Oh, I see! Now I get this figure for the error:
New_error.pdf I think this seems reasonable?
I think I found some issues with the RK4 code. You have code looking like this:
std::vector<Particle> p = Particles; // Copies the particles because we need the old value in each step.
// [other stuff]
for (int j = 0; j < p.size(); j++)
{
K1r[j] = p[j].v*dt ;
K1v[j] = (total_force(j, t0, CoulombOn, omV, f)/p[j].m)*dt ;
p[j].r = Particles[j].r + K1r[j]/2;
p[j].v = Particles[j].v + K1v[j]/2;
}
There are two issues here, I think:
1) Since this is done in a single loop, the state of particle p[0]
is updated before the K1
vectors are computed for particle p[1]
, and then the p[1]
is updated before the K1
vectors are computed for particle p[2]
, etc. Since the computation of the K
vectors depend on the state of the other particles, what you need to do is rather split this into two loops: First a loop that computes the K
vectors for all the particles in their current state, and then a loop that updates the states of all particles using the K
vectors. (The same of course applies for the loops of the subsequent steps of the RK4 algorithm.)
2) More importantly: In your loops you are updating the positions and velocities of the particle instances in the local vector p
. But in computing K
vetors you call the total_force
function, which uses the current state of the particle instances living in the PenningTrap::Particle
vector.

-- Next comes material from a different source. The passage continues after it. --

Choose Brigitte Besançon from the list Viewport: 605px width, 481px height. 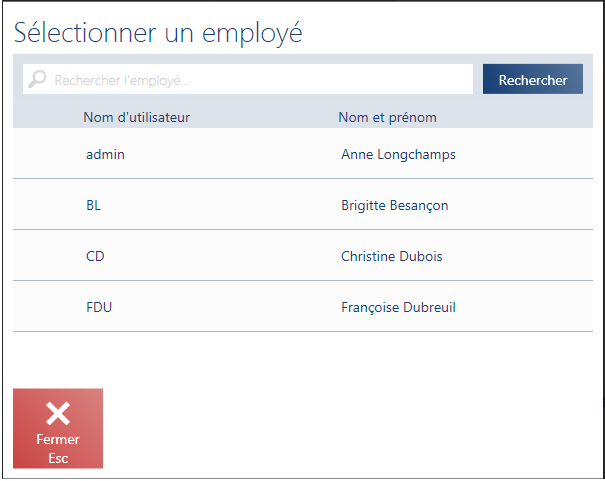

That means that you are using the wrong positions and velocities. What you rather should do is, at each step in the RK4 algorithm, update the state of the particle in your PenningTrap object (i.e. the particles in Particles
). So I think you should e.g. have lines like this:
Particles[j].r = p[j].r + K1r[j]/2;
Particles[j].v = p[j].v + K1v[j]/2;
(Note that the first of these problems won't affect the relative error test, since in that case there is only a single particle.)
The new relative error plot indeed looks more sensible. Might I recommend a log-scale y axis? :)
Hope this helps -- I need to get back to other work now. Good luck finishing the project!
I will try this, thank you very much for the help. :)
I have a weird result for the relative error in problem 8, where the error have giant spikes at certain times: error.pdf error zoom.pdf I am pretty sure that I am evaluating the analytic and numeric values at the correct time.
And for the particles left, I get all the particles left for low frequencies, and none for high frequencies, even though the duration is much lower than 500 microseconds: Main.exe 7 1.25e-2 20, 100 particles.pdf (100 particles, timestep 1.25e-2 microseconds, duration 20 microseconds)
Main.exe 7 1.5625e-3 20, 10 particles.pdf (10 particles, timestep 1.5625e-3 microseconds, duration 20 microseconds)
7.8125e-4 20 , 10 particles.pdf (10 particles, timestep 7.8125e-4 microseconds, duration 20 microseconds)
The first of these took a couple of hours to run, so I can't use smaller timesteps and longer duration for 100 particles.
Any ideas what could be causing these issues?